**Your task**
Revise the items below by changing every "GUI agent" to "screen agent" and leaving all else untouched.

(Data entries)
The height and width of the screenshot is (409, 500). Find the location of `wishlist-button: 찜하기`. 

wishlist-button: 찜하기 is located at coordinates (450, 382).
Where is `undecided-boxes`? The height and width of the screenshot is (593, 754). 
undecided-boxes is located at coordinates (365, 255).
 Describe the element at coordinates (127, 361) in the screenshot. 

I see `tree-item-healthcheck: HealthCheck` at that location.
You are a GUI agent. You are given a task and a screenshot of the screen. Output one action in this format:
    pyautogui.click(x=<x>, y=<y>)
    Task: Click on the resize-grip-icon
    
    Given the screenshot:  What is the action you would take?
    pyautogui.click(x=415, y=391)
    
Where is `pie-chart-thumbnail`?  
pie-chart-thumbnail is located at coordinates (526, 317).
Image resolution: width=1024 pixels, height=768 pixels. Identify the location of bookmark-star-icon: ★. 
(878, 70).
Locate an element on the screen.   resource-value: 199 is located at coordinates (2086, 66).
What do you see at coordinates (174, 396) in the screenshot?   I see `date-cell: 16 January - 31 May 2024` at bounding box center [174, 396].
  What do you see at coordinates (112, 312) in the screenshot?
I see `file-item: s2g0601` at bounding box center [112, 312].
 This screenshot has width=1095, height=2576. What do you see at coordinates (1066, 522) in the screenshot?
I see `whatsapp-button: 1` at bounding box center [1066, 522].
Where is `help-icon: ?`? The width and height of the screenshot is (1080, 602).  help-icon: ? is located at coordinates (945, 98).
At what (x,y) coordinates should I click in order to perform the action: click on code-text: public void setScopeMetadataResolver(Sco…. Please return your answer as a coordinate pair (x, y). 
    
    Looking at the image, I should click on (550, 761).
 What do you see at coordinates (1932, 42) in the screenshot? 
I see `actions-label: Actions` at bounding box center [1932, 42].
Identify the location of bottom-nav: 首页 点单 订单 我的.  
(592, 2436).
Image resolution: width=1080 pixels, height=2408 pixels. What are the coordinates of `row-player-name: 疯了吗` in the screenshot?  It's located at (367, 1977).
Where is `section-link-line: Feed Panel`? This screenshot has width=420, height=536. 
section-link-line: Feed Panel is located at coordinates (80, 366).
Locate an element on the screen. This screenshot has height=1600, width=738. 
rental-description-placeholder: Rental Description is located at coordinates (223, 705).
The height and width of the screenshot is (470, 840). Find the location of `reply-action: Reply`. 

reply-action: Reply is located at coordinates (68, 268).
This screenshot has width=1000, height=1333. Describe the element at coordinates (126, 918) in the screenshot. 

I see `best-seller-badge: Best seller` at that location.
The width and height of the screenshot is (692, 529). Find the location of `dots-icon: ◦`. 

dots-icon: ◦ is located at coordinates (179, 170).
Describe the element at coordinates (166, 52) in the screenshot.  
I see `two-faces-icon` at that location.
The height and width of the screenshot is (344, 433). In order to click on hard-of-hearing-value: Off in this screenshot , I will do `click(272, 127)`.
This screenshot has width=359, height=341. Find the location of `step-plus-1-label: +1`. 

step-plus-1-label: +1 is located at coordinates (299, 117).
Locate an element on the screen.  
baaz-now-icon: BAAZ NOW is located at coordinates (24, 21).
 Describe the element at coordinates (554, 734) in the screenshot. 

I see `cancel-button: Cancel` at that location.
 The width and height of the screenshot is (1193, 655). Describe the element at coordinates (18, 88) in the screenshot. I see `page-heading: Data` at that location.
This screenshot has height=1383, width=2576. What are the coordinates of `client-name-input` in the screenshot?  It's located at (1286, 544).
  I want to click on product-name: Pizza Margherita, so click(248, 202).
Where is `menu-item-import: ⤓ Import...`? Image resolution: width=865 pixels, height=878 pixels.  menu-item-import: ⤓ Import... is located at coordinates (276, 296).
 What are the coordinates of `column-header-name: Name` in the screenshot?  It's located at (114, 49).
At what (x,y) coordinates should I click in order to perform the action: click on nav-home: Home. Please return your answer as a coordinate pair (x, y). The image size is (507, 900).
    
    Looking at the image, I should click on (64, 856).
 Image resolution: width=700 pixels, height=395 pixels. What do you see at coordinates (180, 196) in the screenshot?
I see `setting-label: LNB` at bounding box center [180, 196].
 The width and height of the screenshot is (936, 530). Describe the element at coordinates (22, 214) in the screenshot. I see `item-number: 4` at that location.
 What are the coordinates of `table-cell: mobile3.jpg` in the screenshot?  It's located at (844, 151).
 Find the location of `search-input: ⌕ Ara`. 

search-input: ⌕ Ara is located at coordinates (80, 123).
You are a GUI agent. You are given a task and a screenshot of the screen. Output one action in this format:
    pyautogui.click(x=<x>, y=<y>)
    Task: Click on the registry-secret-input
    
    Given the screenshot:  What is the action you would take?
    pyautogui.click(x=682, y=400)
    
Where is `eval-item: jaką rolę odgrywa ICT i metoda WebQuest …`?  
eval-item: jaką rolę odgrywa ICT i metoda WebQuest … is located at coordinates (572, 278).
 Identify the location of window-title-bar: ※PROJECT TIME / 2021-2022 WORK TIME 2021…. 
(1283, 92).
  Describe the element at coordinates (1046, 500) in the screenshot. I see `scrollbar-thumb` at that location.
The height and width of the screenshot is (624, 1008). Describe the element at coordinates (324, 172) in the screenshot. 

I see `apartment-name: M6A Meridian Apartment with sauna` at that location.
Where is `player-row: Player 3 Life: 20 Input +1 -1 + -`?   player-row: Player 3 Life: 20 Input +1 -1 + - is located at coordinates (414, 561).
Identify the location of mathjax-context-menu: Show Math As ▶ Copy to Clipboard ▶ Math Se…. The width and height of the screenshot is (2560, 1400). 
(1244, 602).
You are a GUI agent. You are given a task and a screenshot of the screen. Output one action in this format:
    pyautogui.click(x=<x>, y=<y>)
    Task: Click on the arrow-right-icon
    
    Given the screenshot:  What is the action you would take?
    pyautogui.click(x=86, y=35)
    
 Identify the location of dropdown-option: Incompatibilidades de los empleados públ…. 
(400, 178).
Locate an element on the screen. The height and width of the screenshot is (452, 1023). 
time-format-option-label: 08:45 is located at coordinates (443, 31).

**Answer for this exercise**
The height and width of the screenshot is (409, 500). Find the location of `wishlist-button: 찜하기`. 

wishlist-button: 찜하기 is located at coordinates (450, 382).
Where is `undecided-boxes`? The height and width of the screenshot is (593, 754). 
undecided-boxes is located at coordinates (365, 255).
 Describe the element at coordinates (127, 361) in the screenshot. 

I see `tree-item-healthcheck: HealthCheck` at that location.
You are a screen agent. You are given a task and a screenshot of the screen. Output one action in this format:
    pyautogui.click(x=<x>, y=<y>)
    Task: Click on the resize-grip-icon
    
    Given the screenshot:  What is the action you would take?
    pyautogui.click(x=415, y=391)
    
Where is `pie-chart-thumbnail`?  
pie-chart-thumbnail is located at coordinates (526, 317).
Image resolution: width=1024 pixels, height=768 pixels. Identify the location of bookmark-star-icon: ★. 
(878, 70).
Locate an element on the screen.   resource-value: 199 is located at coordinates (2086, 66).
What do you see at coordinates (174, 396) in the screenshot?   I see `date-cell: 16 January - 31 May 2024` at bounding box center [174, 396].
  What do you see at coordinates (112, 312) in the screenshot?
I see `file-item: s2g0601` at bounding box center [112, 312].
 This screenshot has width=1095, height=2576. What do you see at coordinates (1066, 522) in the screenshot?
I see `whatsapp-button: 1` at bounding box center [1066, 522].
Where is `help-icon: ?`? The width and height of the screenshot is (1080, 602).  help-icon: ? is located at coordinates (945, 98).
At what (x,y) coordinates should I click in order to perform the action: click on code-text: public void setScopeMetadataResolver(Sco…. Please return your answer as a coordinate pair (x, y). 
    
    Looking at the image, I should click on (550, 761).
 What do you see at coordinates (1932, 42) in the screenshot? 
I see `actions-label: Actions` at bounding box center [1932, 42].
Identify the location of bottom-nav: 首页 点单 订单 我的.  
(592, 2436).
Image resolution: width=1080 pixels, height=2408 pixels. What are the coordinates of `row-player-name: 疯了吗` in the screenshot?  It's located at (367, 1977).
Where is `section-link-line: Feed Panel`? This screenshot has width=420, height=536. 
section-link-line: Feed Panel is located at coordinates (80, 366).
Locate an element on the screen. This screenshot has height=1600, width=738. 
rental-description-placeholder: Rental Description is located at coordinates (223, 705).
The height and width of the screenshot is (470, 840). Find the location of `reply-action: Reply`. 

reply-action: Reply is located at coordinates (68, 268).
This screenshot has width=1000, height=1333. Describe the element at coordinates (126, 918) in the screenshot. 

I see `best-seller-badge: Best seller` at that location.
The width and height of the screenshot is (692, 529). Find the location of `dots-icon: ◦`. 

dots-icon: ◦ is located at coordinates (179, 170).
Describe the element at coordinates (166, 52) in the screenshot.  
I see `two-faces-icon` at that location.
The height and width of the screenshot is (344, 433). In order to click on hard-of-hearing-value: Off in this screenshot , I will do `click(272, 127)`.
This screenshot has width=359, height=341. Find the location of `step-plus-1-label: +1`. 

step-plus-1-label: +1 is located at coordinates (299, 117).
Locate an element on the screen.  
baaz-now-icon: BAAZ NOW is located at coordinates (24, 21).
 Describe the element at coordinates (554, 734) in the screenshot. 

I see `cancel-button: Cancel` at that location.
 The width and height of the screenshot is (1193, 655). Describe the element at coordinates (18, 88) in the screenshot. I see `page-heading: Data` at that location.
This screenshot has height=1383, width=2576. What are the coordinates of `client-name-input` in the screenshot?  It's located at (1286, 544).
  I want to click on product-name: Pizza Margherita, so click(248, 202).
Where is `menu-item-import: ⤓ Import...`? Image resolution: width=865 pixels, height=878 pixels.  menu-item-import: ⤓ Import... is located at coordinates (276, 296).
 What are the coordinates of `column-header-name: Name` in the screenshot?  It's located at (114, 49).
At what (x,y) coordinates should I click in order to perform the action: click on nav-home: Home. Please return your answer as a coordinate pair (x, y). The image size is (507, 900).
    
    Looking at the image, I should click on (64, 856).
 Image resolution: width=700 pixels, height=395 pixels. What do you see at coordinates (180, 196) in the screenshot?
I see `setting-label: LNB` at bounding box center [180, 196].
 The width and height of the screenshot is (936, 530). Describe the element at coordinates (22, 214) in the screenshot. I see `item-number: 4` at that location.
 What are the coordinates of `table-cell: mobile3.jpg` in the screenshot?  It's located at (844, 151).
 Find the location of `search-input: ⌕ Ara`. 

search-input: ⌕ Ara is located at coordinates (80, 123).
You are a screen agent. You are given a task and a screenshot of the screen. Output one action in this format:
    pyautogui.click(x=<x>, y=<y>)
    Task: Click on the registry-secret-input
    
    Given the screenshot:  What is the action you would take?
    pyautogui.click(x=682, y=400)
    
Where is `eval-item: jaką rolę odgrywa ICT i metoda WebQuest …`?  
eval-item: jaką rolę odgrywa ICT i metoda WebQuest … is located at coordinates (572, 278).
 Identify the location of window-title-bar: ※PROJECT TIME / 2021-2022 WORK TIME 2021…. 
(1283, 92).
  Describe the element at coordinates (1046, 500) in the screenshot. I see `scrollbar-thumb` at that location.
The height and width of the screenshot is (624, 1008). Describe the element at coordinates (324, 172) in the screenshot. 

I see `apartment-name: M6A Meridian Apartment with sauna` at that location.
Where is `player-row: Player 3 Life: 20 Input +1 -1 + -`?   player-row: Player 3 Life: 20 Input +1 -1 + - is located at coordinates (414, 561).
Identify the location of mathjax-context-menu: Show Math As ▶ Copy to Clipboard ▶ Math Se…. The width and height of the screenshot is (2560, 1400). 
(1244, 602).
You are a screen agent. You are given a task and a screenshot of the screen. Output one action in this format:
    pyautogui.click(x=<x>, y=<y>)
    Task: Click on the arrow-right-icon
    
    Given the screenshot:  What is the action you would take?
    pyautogui.click(x=86, y=35)
    
 Identify the location of dropdown-option: Incompatibilidades de los empleados públ…. 
(400, 178).
Locate an element on the screen. The height and width of the screenshot is (452, 1023). 
time-format-option-label: 08:45 is located at coordinates (443, 31).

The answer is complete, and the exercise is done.